I never brought it up before because it's arguably not very elegant. I'm loath to defend PID files. But if we're going to replace them with something, I'd like it to be generic and tailored to the specific issue, rather than lauding some supposed panacean init replacement.

The past decade in Linux-land has seen a parade of sophisticated daemon services intended to patch over some clunky Unix interface (device management, process management, etc, etc). They each require application developers to change from portable POSIX patterns to using some new API or library or protocol. But they come and go like the wind. Worthy solutions tend to be so obviously beneficial that all the free unices eagerly adopt or mimic them.

Missed some rows

Posted May 5, 2011 1:06 UTC (Thu) by njs (subscriber, #40338) [Link]

I guess I don't understand what you mean by "managing arbitrary, non-well behaving processes".

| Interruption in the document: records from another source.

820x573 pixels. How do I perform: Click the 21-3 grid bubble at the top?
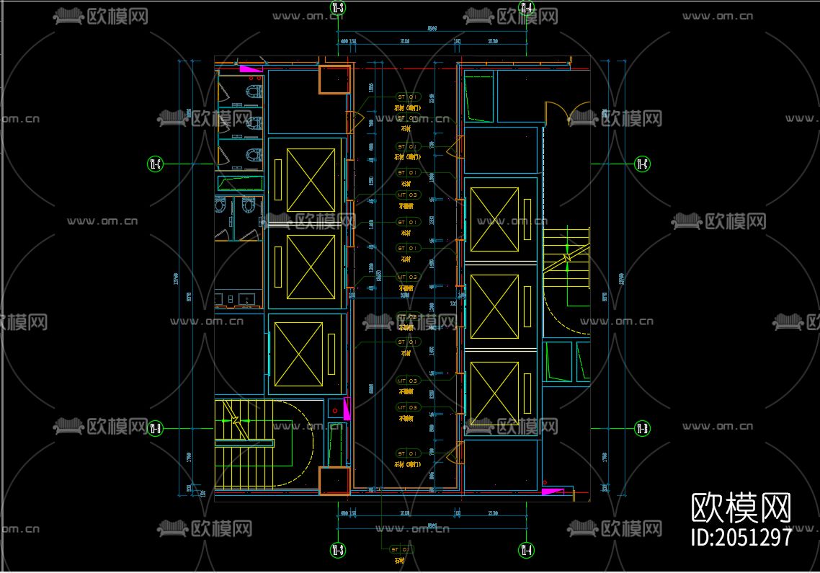pos(337,8)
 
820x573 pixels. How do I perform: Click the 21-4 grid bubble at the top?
pos(526,8)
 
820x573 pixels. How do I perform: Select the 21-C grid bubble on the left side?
pos(155,164)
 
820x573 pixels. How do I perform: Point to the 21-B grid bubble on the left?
pos(155,429)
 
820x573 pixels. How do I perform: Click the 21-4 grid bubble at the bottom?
pos(526,551)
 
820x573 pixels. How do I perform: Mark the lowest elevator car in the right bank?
pos(494,393)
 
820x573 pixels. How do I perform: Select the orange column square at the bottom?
pos(334,481)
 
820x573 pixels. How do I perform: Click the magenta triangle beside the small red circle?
pos(346,411)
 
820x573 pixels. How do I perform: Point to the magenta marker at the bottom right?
pos(553,491)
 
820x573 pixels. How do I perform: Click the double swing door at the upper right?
pos(568,115)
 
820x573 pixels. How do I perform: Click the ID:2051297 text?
pos(741,537)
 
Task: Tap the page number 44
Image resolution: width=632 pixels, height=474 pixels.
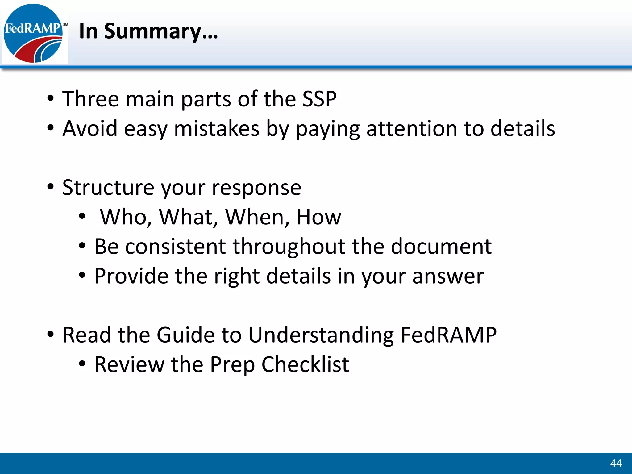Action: [616, 463]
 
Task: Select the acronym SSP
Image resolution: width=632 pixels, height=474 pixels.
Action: [319, 99]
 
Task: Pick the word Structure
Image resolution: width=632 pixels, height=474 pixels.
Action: [108, 188]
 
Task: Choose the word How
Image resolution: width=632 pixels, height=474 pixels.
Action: [319, 217]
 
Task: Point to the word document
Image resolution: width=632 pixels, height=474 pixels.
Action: [441, 247]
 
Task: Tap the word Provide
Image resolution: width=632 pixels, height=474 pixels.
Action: [131, 276]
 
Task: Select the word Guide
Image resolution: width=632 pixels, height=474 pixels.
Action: [185, 335]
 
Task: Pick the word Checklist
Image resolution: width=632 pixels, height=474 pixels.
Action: [305, 365]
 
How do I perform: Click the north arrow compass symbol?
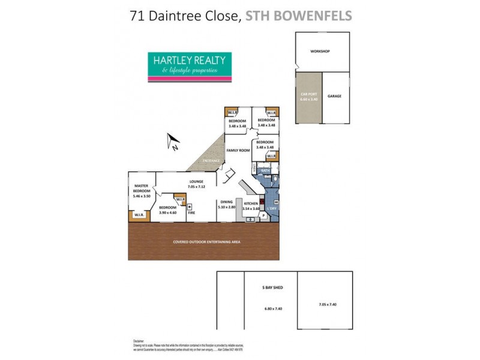(174, 142)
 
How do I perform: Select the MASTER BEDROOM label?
(142, 188)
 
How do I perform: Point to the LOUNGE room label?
(196, 182)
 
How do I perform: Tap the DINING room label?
(226, 203)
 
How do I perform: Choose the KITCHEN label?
(251, 204)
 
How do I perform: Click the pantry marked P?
(263, 215)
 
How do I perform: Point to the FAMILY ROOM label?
(237, 150)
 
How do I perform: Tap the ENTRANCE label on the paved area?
(210, 161)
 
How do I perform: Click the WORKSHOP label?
(320, 52)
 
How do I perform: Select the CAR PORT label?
(309, 95)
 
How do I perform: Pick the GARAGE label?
(334, 95)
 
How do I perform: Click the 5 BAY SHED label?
(272, 288)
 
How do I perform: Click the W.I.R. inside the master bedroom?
(139, 215)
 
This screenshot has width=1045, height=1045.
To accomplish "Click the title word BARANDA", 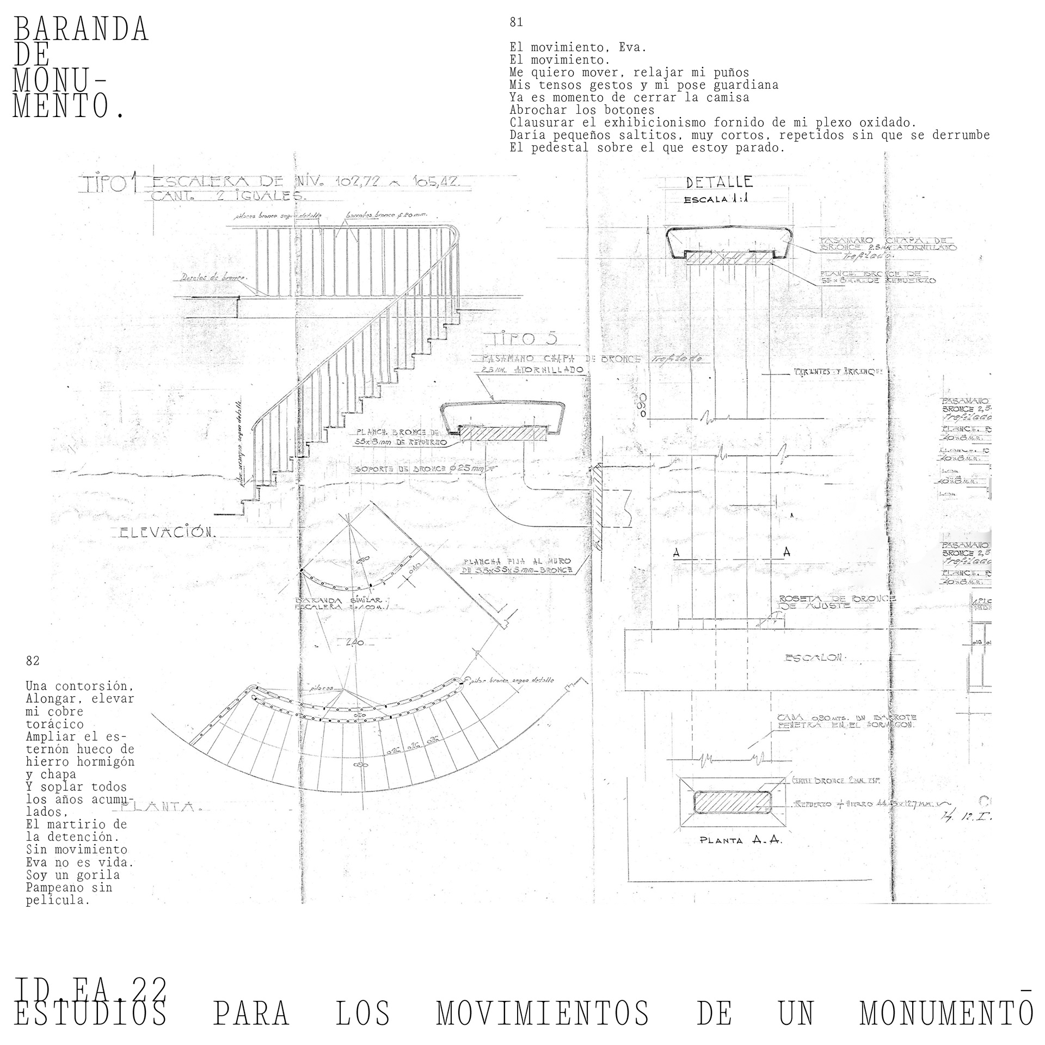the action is [81, 29].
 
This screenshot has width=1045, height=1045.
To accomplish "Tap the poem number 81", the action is [516, 22].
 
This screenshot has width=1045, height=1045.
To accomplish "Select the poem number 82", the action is [33, 661].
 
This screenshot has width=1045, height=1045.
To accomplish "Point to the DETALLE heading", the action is [719, 182].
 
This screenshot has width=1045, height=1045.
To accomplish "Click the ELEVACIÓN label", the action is [168, 532].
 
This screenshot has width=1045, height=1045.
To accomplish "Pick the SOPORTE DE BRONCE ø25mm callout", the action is [419, 469].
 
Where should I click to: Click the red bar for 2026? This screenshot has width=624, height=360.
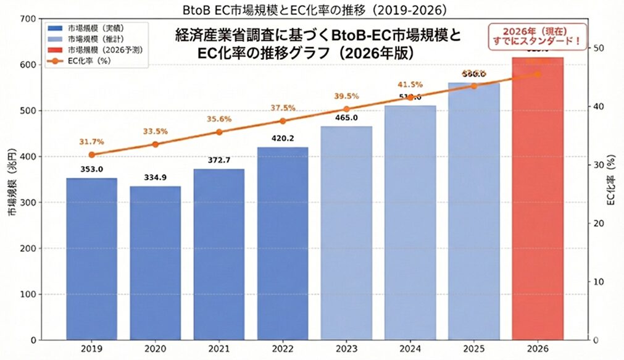pos(538,198)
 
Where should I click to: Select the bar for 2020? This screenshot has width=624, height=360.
pos(155,262)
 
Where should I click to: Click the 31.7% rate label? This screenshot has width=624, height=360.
pos(91,142)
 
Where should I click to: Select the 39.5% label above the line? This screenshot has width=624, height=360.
pos(346,96)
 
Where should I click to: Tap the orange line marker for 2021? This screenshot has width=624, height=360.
pos(219,132)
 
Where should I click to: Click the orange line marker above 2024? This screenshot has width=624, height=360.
pos(410,97)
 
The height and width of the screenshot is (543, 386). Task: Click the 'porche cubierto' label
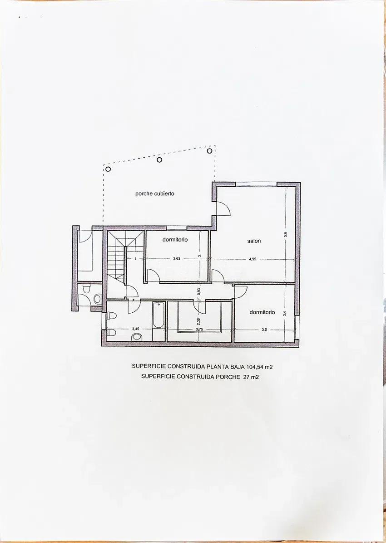click(x=155, y=194)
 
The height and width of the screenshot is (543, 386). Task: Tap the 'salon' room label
click(x=254, y=241)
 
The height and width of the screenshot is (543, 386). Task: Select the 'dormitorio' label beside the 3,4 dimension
click(x=262, y=312)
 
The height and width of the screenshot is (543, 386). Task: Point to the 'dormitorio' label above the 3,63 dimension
click(x=175, y=239)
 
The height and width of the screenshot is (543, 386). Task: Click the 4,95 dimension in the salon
click(x=252, y=259)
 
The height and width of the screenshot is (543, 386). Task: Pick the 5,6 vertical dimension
click(x=286, y=234)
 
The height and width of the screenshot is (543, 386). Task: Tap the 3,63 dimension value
click(x=177, y=259)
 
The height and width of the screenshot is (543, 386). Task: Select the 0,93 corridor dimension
click(x=199, y=291)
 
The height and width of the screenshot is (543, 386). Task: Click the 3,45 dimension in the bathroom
click(x=136, y=329)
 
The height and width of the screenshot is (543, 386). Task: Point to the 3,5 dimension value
click(x=264, y=330)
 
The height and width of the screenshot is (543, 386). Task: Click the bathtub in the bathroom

IIUC, when systemd starts a service, that service gets stuck (reliably, and race-freely) into its own cgroup, from which it cannot escape. Then you can kill it or whatever reliably, even if it's badly behaved (spawning children that double-fork and end up as orphans, forking to a new PID every 100 ms, whatever you like).

If you're trying to go after a process that was started outside of a cgroup, then this doesn't work so well, but not much does. That process that keeps switching PIDs as quickly as possible can't easily be killed even if you have a collision-free PID space.

Missed some rows

Posted May 4, 2011 21:28 UTC (Wed) by mjthayer (guest, #39183) [Link]

> Actually, no. The problem with miskills due to PID wraparound are very well-known.

> Various 'enterprise' Unixes had workarounds since forever.

A workaround I implemented a while ago for "normal" Unixes was for the daemon to place an advisory lock on its pidfile. It only works on filesystems with that feature of course, but by checking that the file is locked before issuing your kill command you greatly reduce the race window.